Don’t Drink the Water
It feels like pregnancy is a contagious condition. If one woman is pregnant in my circle, it means that at least two more are pregnant somewhere else.
It usually starts with someone at work. Another woman in the same department will become pregnant, and then another department will announce that one of their team members is expecting as well. Based on previous experience, no more than four or five ladies will be pregnant at the same time (and only a month or two apart).
This summer I feel like pregnancy spread like the Swine Flu and required me to elevate the condition to epidemic status.
It started off with a department head and an admin, their due dates only a month away from each other. A Human Resources manager became pregnant a few months after they did.
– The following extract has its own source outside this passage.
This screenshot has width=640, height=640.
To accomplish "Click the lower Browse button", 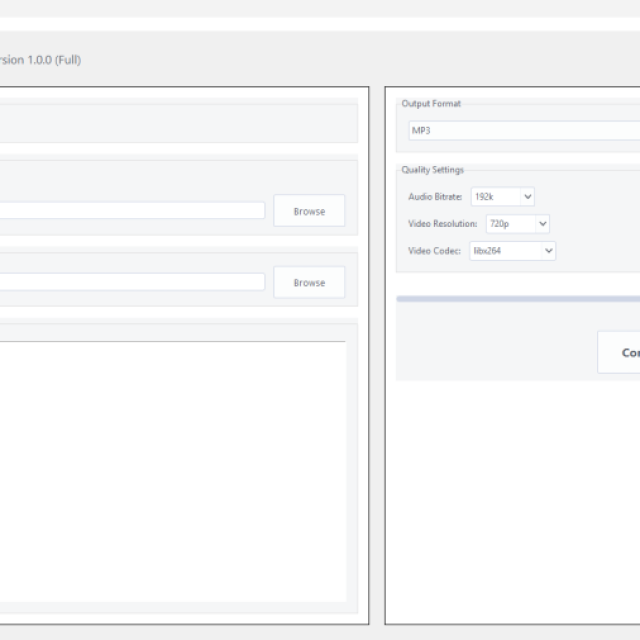I will click(x=309, y=283).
So far, so good – everything is following its usual pattern.
Then Annika of NoirBettie.com announced her upcoming pregnancy. A delightful surprise, to be sure, but it broke from my pattern. It was strange, but the Law of Averages allows for situations like this.
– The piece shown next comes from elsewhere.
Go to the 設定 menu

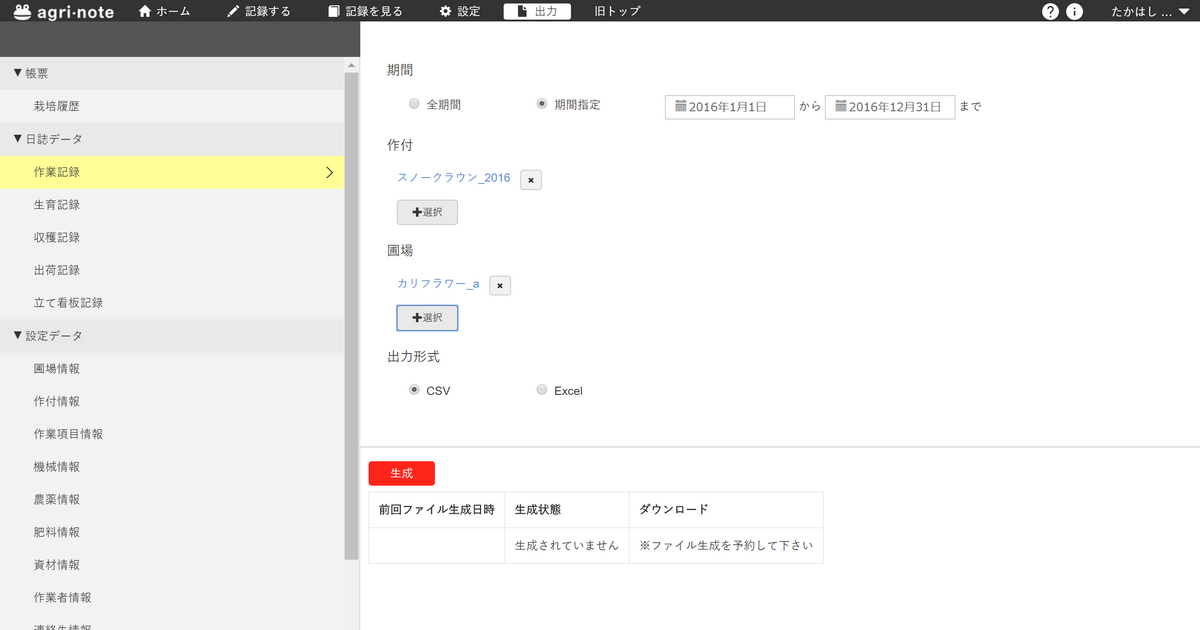click(460, 12)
My friend Lynette dropped a bomb when she told me she was pregnant. “Are you sitting down?” were the first words out of her mouth before she announced “I’m pregnant!” The conception, after doing some quick math, happened right around the time I last saw her in LA. (And no, I’m not the father.)
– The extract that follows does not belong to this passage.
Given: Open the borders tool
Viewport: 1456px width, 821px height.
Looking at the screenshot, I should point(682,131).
At this point it was a 50/50 deal; I didn’t have to panic just yet.
Just a couple of weeks ago it came to my attention that a manager in Sales and a manager in Catering just recently discovered they were pregnant.
Stephanie (who started me on “Year of Photos”) of STV Live just posted that she’s pregnant.
Michelle Duggar from “18 Kids and Counting” is pregnant with her 19th child.
My pattern has totally been thrown off whack.
Seriously, people. It’s a pregnancy epidemic. The emergency color has gone from orange to red. My natural reaction is to avoid water (I can live off of vodka and mixers, right?) as a precaution. All sheets will be sterilized. All hugging contact with members of the opposite sex must have at least three inches of space away from my reproductive area.
The saddest part of this is that I am eagerly awaiting yet another visit from my bitchy Aunt Flo.